GenAI Platform Pricingpublic
Validated on 9 May 2025 • Last edited on 28 May 2025
The DigitalOcean GenAI Platform lets you work with popular foundation models and build GPU-powered AI agents with fully-managed deployment, or send direct requests using serverless inference. Create agents that incorporate guardrails, functions, agent routing, and retrieval-augmented generation (RAG) pipelines with knowledge bases.
The GenAI Platform follows a usage-based pricing model, charging based on the models you select, their frequency of use, and additional features like knowledge bases and guardrails. This pricing model ensures that costs adjust according to your usage, helping you manage spending as your needs evolve.
An agent’s token usage depends on several factors, including the length of the user’s input, complexity of agent instructions, knowledge base data, and other configurations. To optimize your token usage, test your agents and adjust their settings accordingly.
Open Source Models (Agent Usage)
We charge for all input and output tokens used by an agent. You can use the Model Playground for free, but daily token limits apply.
Model | Price |
---|---|
DeepSeek-R1-distill-llama-70B | $0.99 per 1,000,000 input tokens $0.99 per 1,000,000 output tokens |
Llama 3.1 8B | $0.198 per 1,000,000 input tokens $0.198 per 1,000,000 output tokens |
Llama 3.1 70B | $0.70 per 1,000,000 input tokens $0.70 per 1,000,000 output tokens |
Llama 3.3 70B | $0.65 per 1,000,000 input tokens $0.65 per 1,000,000 output tokens |
Mistral NeMo | $0.30 per 1,000,000 input tokens $0.30 per 1,000,000 output tokens |
We charge for agent token usage, not for agent creation.
Serverless Inference (Direct API Usage)
Serverless inference lets you send API requests directly to supported models without creating an agent.
- For open source models, serverless inference uses the same per-token pricing as agent usage.
- For commercial models (such as OpenAI and Anthropic), pricing is determined by the model provider. You use your provider’s API tokens, and your provider bills you directly.
All usage is billed per input and output token.
Commercial Models
Pricing for input and output tokens for commercial models follows the provider’s standard rates.
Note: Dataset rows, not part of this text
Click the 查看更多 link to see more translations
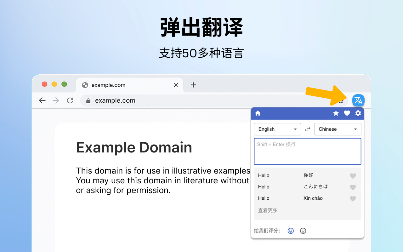 click(x=268, y=210)
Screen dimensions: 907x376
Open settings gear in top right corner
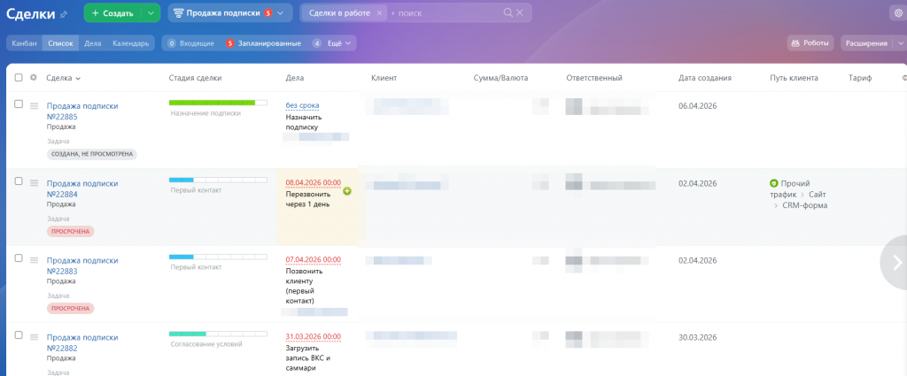(x=899, y=13)
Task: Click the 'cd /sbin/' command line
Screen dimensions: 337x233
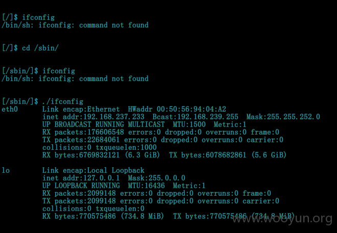Action: pos(30,48)
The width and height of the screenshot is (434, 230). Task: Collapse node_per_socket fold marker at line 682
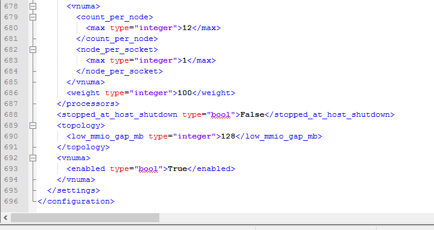[x=33, y=50]
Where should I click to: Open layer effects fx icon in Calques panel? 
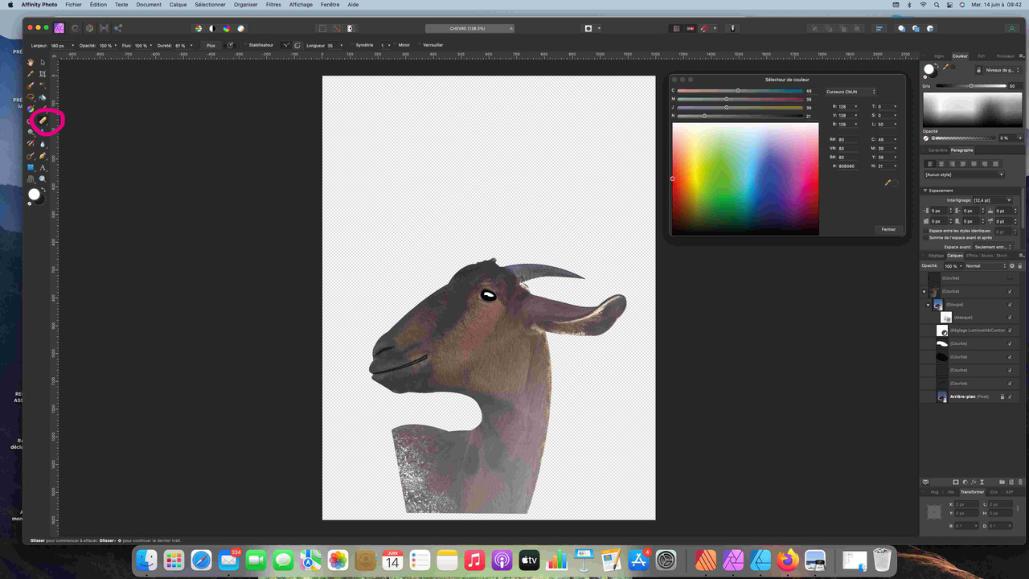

Your model provider bills your account with them directly since you use your own API tokens.
Standard rates for commercial models include:
Knowledge Bases
Creating a knowledge base involves two actions:
-
Transforming the provided data into vector embeddings (indexing). You are charged based on the number of tokens indexed into the knowledge base. For example, a 10 MB dataset becomes about three million tokens and costs around $0.0225 if the model charges $0.009 per one million tokens. A 1 GB dataset becomes about 250 million tokens and would cost about $2.25 at the same rate. Actual pricing depends on the model you choose, since each model may have a different token cost.
Each token represents roughly four characters. At scale, 100 tokens is about 75 words. Using non-Latin characters, emojis, or binary data may increase the token count.
-
The storage of these vector embeddings is dictated by OpenSearch pricing.
Here are the indexing token rates for embedding models by size:
Model | Price |
---|---|
all-mini-lm-l6-v2 |
$0.009 per 1,000,000 input tokens |
multi-qa-mpnet-base-dot-v1 |
$0.009 per 1,000,000 input tokens |
gte-large-en-v1.5 |
$0.09 per 1,000,000 input tokens |
Guardrails
We charge for all input and output tokens to the model based on the guardrail:
Guardrail | Price |
---|---|
Content Moderation | $3.00 per 1,000,000 tokens |
Jailbreak Detection | $3.00 per 1,000,000 tokens |
Sensitive Data Detection | $0.34 per 1,000,000 tokens |
Guardrail costs are per token, not for creation. Editing or duplicating these guardrails does not change their price.
Functions
If you add DigitalOcean Functions to your agent, you are charged based on Functions pricing.